§ WORK TASK
In the records below, find the line holding "Task: Click the desktop flow type icon" and the line holding "Open Damen-Nachthemd aus". Set down both, with every line between them, exactly.

Saved data entries
□ □ □
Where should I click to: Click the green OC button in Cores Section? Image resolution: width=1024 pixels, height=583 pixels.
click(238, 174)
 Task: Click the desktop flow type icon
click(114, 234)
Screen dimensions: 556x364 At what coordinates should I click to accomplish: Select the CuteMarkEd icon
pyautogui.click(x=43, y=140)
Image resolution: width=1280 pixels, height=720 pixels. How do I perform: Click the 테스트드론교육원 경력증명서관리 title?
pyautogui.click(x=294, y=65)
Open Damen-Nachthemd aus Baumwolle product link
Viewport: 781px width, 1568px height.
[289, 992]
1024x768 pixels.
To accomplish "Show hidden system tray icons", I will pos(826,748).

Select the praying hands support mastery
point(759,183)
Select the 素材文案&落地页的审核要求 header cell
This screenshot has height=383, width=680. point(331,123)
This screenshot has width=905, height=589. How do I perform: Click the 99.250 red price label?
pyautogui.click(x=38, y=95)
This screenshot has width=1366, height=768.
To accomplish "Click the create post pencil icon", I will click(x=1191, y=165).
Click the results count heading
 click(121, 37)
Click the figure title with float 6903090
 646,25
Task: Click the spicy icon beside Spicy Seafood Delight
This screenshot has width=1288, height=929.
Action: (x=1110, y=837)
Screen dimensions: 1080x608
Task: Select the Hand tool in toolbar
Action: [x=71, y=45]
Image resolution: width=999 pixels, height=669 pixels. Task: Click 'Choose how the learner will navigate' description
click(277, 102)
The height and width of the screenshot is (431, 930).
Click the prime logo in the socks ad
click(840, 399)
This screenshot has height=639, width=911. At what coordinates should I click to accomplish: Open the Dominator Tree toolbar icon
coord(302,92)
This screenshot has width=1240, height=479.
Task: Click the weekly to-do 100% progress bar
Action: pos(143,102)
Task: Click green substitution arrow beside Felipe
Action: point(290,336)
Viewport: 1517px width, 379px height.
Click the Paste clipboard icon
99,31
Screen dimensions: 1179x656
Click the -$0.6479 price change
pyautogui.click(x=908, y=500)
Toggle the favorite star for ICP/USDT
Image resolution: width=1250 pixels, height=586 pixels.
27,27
□ □ □
§ OUTPUT FOR THIS TASK
 Task: Click the desktop flow type icon
click(114, 234)
Screen dimensions: 556x364 At what coordinates should I click to accomplish: Select the CuteMarkEd icon
pyautogui.click(x=43, y=140)
Image resolution: width=1280 pixels, height=720 pixels. How do I perform: Click the 테스트드론교육원 경력증명서관리 title?
pyautogui.click(x=294, y=65)
Open Damen-Nachthemd aus Baumwolle product link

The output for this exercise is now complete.